MMC and reliable write - was: since when does ARM map the kernel memory in sections?

Wed Apr 27 09:07:19 EDT 2011

Andrei Warkentin wrote:
> I think this basically says - don't end up with corrupt flash if I
> pull the power when doing this MMC transaction.
> If you pull power during a regular write, you could end up with ALL
> erase units affected being wiped.
> 
> Note, that the new definition of reliable writes provides a guarantee
> to a sector boundary.

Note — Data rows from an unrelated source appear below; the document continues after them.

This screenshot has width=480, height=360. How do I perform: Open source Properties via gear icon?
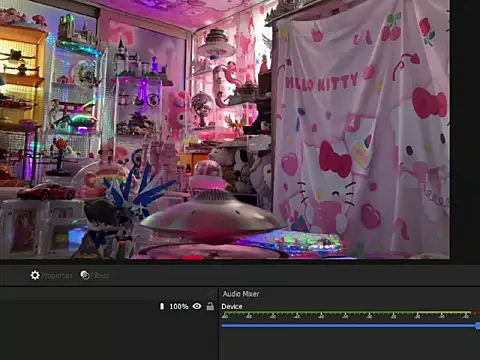coord(35,275)
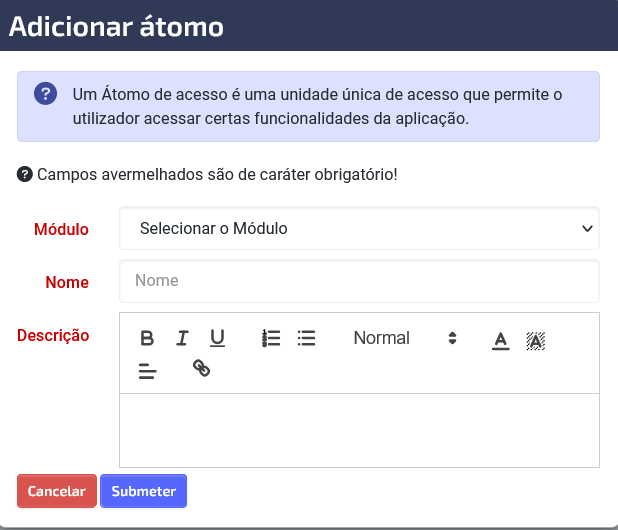618x530 pixels.
Task: Open the Selecionar o Módulo dropdown
Action: (x=359, y=228)
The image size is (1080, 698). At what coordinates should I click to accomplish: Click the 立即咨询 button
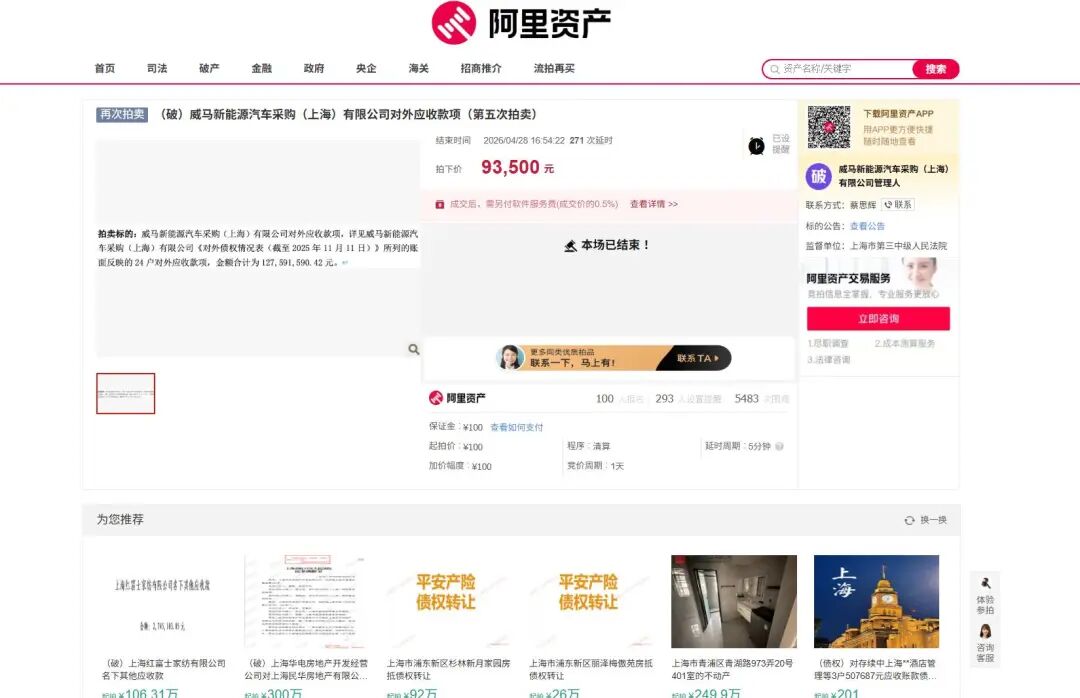click(x=878, y=319)
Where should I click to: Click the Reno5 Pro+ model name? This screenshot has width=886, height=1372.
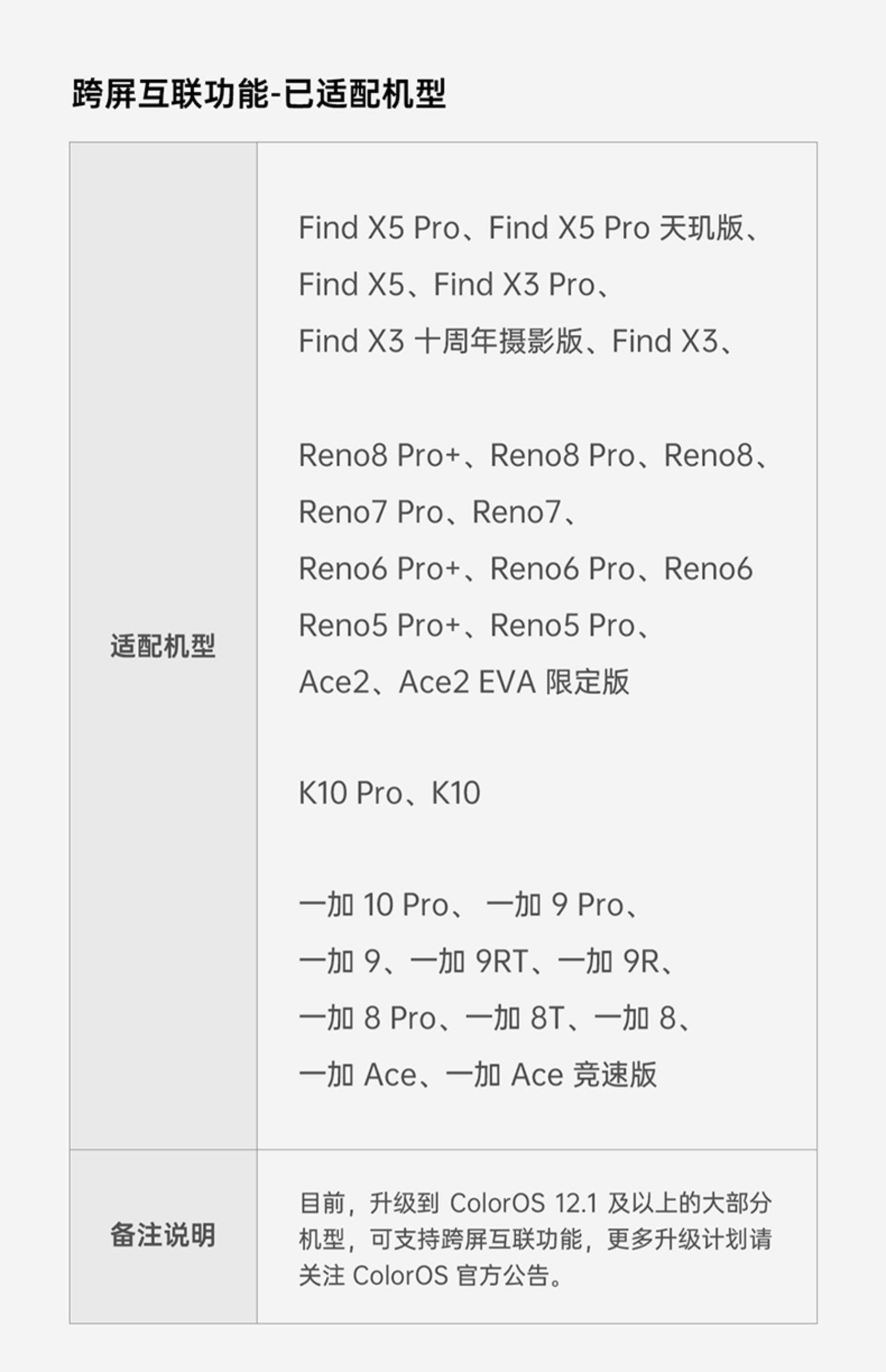(379, 626)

So if you interrupt
> the transaction, you will end up with [new data] followed by [old
> data]. The old definition guaranteed the entire range,
> but the transaction was only reliable when done over a sector or erase unit.

The old definition might not have been implemented in practice, or
might have caused performance problems -- or maybe it just wasn't that
useful, because it's so different from what hard-disk-like filesystems
expect of a block device.

> This means I jumped the gun on implementing REQ_FUA as reliable write,
> as REQ_FUA says nothing about atomicity.
> OTOH, I don't think anything in the block layer expects massive data
> corruption on power loss. In my defence, I saw REQ_FUA
> as being "prevent data corruption during power loss", hence the
> reliable write via REQ_FUA in mmc layer.
> 
> So my question -
> a) how should reliable writes be handled?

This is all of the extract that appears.